▸ **PROBLEMS**
1/ Answer these questions using the Iowa caucus passage, one line each:
(a) Who summed up Obama's whole 2008 strategy as "win Iowa, or else"?
(b) Which Republican is the only winner of a competitive Iowa race in four decades to go on to win the White House?
(c) Which member of either party finished below third in Iowa and still went on to win the nomination?
2/ Set down the part of the Iowa caucus passage from "Carter reveled in" up to and including "of election success.", word for word.

▸ **GIVEN PASSAGE**
Voters take a first stab at electing Democratic and Republican nominees on Monday in Iowa — a state with a patchy record of picking the eventual U.S. president but one that can easily recast the race.

Iowa was so central to Barack Obama’s path to the presidency that his 2008 campaign manager David Plouffe once summed up his whole strategy as “win Iowa, or else.”

Without Iowa, there would be no President Obama — his win over John Edwards and Hillary Clinton in the first-in-the-nation race in 2008 catapulted the gangly junior Illinois senator into the national and international spotlight.

It was on a frigid 2007 winter day in Des Moines that Obama launched his campaign and Iowa is the state where, five years later, he held his final rally for re-election.

Obama’s victory echoed that of Jimmy Carter, who came out of nowhere to win the most votes of any candidate in the 1976 Democratic caucus.

“He was ‘Jimmy Who?’ and it took Iowa for him to introduce himself and become a well-known person,” said Steffen Schmidt, a politics professor at Iowa State University.

“It seemed very unlikely at the time that he was going to go anywhere especially because there were very well-known Democrats.”

Carter reveled in Iowa’s brand of retail politics, visiting diners, shaking hands and campaigning in living rooms across the state.

“He worked very hard, he went everywhere in the state, he brought his family and he was very likable,” Schmidt said.

While political fortunes can be made in the state — which is located on the plains between the Missouri and Mississippi rivers — Iowa is not always a harbinger of election success.

That is particularly true on the Republican side, where caucus-goers come disproportionately from the conservative wing of the party.

In four decades George W. Bush is the only Republican winner in a competitive Iowa race to go on to win the White House.

What Iowa is better at is winnowing the field.

Its first-in-the-nation status makes it the subject of intense media interest.

After months of imperfect polling, it comes as the first real test of campaigns and of candidates’ guile and steel.

It has long been an article of faith that there are only “three tickets out of Iowa” for each party.

Place lower than gold, silver or bronze, and a candidate is very unlikely to win the party nomination.

Republican Sen. John McCain is the only member of either party to have finished below third and still gone on to win the nomination since the caucuses began in 1972.

More often, a fourth-place finish means funding, endorsements and media coverage dry up.

That is not good news for Jeb Bush, Chris Christie, John Kasich, Carly Fiorina, Ben Carson, Mike Huckabee or Rick Santorum.

But Iowa voters are also notoriously fickle.

From the progressive cities and east to the conservative north and central belt, many voters do not make up their minds until hours before the polls.

On the Democratic side, both Clinton and Bernie Sanders are likely to survive a tight race and move on to New Hampshire.

“Momentum and excitement appear to be more on Sanders’ side, but he may be overreliant on a base of supporters that are not well-distributed throughout the state and a bit less likely to turn out at the level he needs,” analysts Larry Sabato and Kyle Kondik wrote online.

A win for Sanders would energize his campaign even further but would also increase comparisons to George McGovern, a fellow leftist who did well in Iowa and won the 1972 nomination only to be pummeled by Richard Nixon in the general election.

▸ **DATA BLOCK**
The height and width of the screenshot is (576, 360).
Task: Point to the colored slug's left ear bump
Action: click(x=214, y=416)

▸ **RESULTS BY TASK**
1/
(a) David Plouffe, Obama's 2008 campaign manager
(b) George W. Bush
(c) Republican Sen. John McCain

2/
Carter reveled in Iowa’s brand of retail politics, visiting diners, shaking hands and campaigning in living rooms across the state.

“He worked very hard, he went everywhere in the state, he brought his family and he was very likable,” Schmidt said.

While political fortunes can be made in the state — which is located on the plains between the Missouri and Mississippi rivers — Iowa is not always a harbinger of election success.